Just wanted if any of you ran into this same situation.

I guess I could take the motor apart and measure the bore....


----------



## Crenshaw's Finest

327 according to my Z28 book.


----------



## LaidbackLuis

> _Originally posted by Crenshaw's Finest_@Sep 2 2008, 08:05 AM~11496026
> *327 according to my Z28 book.
> *


thx crenshaw.... 

so far i called a few spots and they all say 327 also.... the stamping on the 2 barrell rochester also indicates a 327 with manual tranny.....
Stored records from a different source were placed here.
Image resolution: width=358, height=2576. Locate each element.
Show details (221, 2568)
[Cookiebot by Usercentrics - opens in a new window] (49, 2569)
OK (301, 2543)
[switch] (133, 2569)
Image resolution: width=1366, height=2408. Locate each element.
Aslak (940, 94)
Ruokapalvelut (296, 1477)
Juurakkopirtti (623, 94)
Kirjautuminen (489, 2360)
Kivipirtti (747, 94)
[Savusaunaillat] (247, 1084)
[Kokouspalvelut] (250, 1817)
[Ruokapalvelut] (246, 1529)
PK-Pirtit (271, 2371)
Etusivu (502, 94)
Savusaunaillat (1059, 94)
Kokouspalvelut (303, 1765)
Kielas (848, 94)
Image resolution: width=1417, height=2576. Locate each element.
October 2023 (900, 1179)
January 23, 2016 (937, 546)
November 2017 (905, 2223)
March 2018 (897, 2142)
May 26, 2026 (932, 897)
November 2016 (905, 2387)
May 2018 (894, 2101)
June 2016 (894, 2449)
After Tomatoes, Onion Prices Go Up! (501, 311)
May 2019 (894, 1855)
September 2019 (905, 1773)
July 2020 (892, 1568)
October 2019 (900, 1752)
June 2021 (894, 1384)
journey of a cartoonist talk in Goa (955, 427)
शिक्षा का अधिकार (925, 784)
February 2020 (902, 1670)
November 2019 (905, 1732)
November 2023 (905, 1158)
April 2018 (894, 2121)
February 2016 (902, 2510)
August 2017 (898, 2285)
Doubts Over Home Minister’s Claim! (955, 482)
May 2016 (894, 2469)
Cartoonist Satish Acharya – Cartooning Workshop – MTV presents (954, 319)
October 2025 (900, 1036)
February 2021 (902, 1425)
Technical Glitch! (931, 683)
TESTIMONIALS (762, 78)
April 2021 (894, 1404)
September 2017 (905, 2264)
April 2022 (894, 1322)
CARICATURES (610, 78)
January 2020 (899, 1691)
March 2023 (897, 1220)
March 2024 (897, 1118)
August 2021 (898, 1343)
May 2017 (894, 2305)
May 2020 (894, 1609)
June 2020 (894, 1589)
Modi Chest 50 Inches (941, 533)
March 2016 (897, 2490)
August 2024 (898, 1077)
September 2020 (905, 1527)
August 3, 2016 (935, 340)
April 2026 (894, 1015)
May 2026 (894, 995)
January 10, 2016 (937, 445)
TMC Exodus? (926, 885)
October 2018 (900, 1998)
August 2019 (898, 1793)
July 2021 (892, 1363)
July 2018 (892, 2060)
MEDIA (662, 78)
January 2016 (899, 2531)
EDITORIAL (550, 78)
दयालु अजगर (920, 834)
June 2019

now im debating if i should sell it or keep it....


----------



## CAPRICE2LOW

> _Originally posted by Sin7_@Sep 2 2008, 06:33 AM~11495737
> *For the longest time I thought my old motor was a 307, but I took a closer look at the casting number on the rear and this whole time i had the last digit wrong...
> 
> I thought it was 3914636 but turns out the last digit is an 8.
> 
> Searched all over the web and its a split as to what exactly the motor is. Some say its a 307 out of a truck and others say its a 327.
> 
> Just wanted if any of you ran into this same situation.
> 
> I guess I could take the motor apart and measure the bore....
> *


3914638....327.....68....2
3914653....307...68-73...2
3914660....327.....68....2
3914678....302.....68....2
3914678....327.....68....2
3914678....350.....68....2
3931174....307.....68....2
3932371....307...69-73...2
3932373....307...68-73...2
3932386....
found this on a hot rod forum


----------



## CAPRICE2LOW

oops i had a brain fart got the wrong one


----------



## CAPRICE2LOW

3914636....307.....68....2
3914638....327.....68....2
3914653....307...68-73...2
this is it


----------



## LaidbackLuis




----------



## LaidbackLuis

some cat is offering me $200 for it.. Should i sell ?


----------



## RO Sleepy

> _Originally posted by Sin7_@Sep 2 2008, 05:07 PM~11500148
> *some cat is offering me $200 for it.. Should i sell ?
> *



no

unless to me
but in that case ill give u 50 bucks


----------



## Ragtop Ted

> _Originally posted by Sin7_@Sep 2 2008, 04:07 PM~11500148
> *some cat is offering me $200 for it.. Should i sell ?
> *


Its up to you. 1968 327's had a large journal cast iron crank. 1962-1967 327's had a small journal steel crank. The 62-67 mills are more suited for performance, higher revving. I'd sell it, but that's just me.


----------



## LaidbackLuis

> _Originally posted by Ragtop Ted_@Sep 2 2008, 10:23 PM~11503372
> *Its up to you.  1968 327's had a large journal cast iron crank.  1962-1967 327's had a small journal steel crank. The 62-67 mills are more suited for performance, higher revving.  I'd sell it, but that's just me.
> *


dude's coming over this afternoon to take a look at it.... 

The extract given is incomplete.